> **EXERCISE PROMPT**
Taking the listing below, restate word for word each line from the line with "You are a computer-use agent." to the line with "Instruction: Click the", ends included, and stop there.

> **THE INPUT**
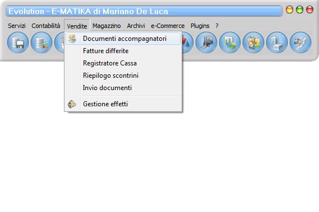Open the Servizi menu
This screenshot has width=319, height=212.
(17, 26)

--

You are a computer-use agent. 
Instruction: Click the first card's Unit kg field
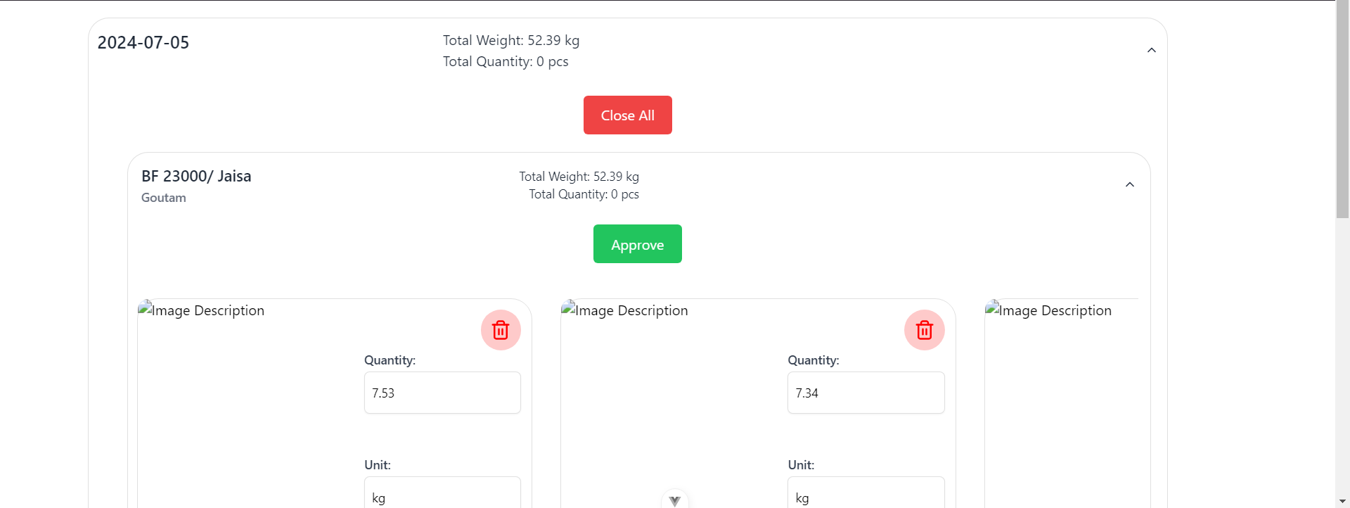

> **ANSWER**
You are a computer-use agent. 
Instruction: Click the first card's Unit kg field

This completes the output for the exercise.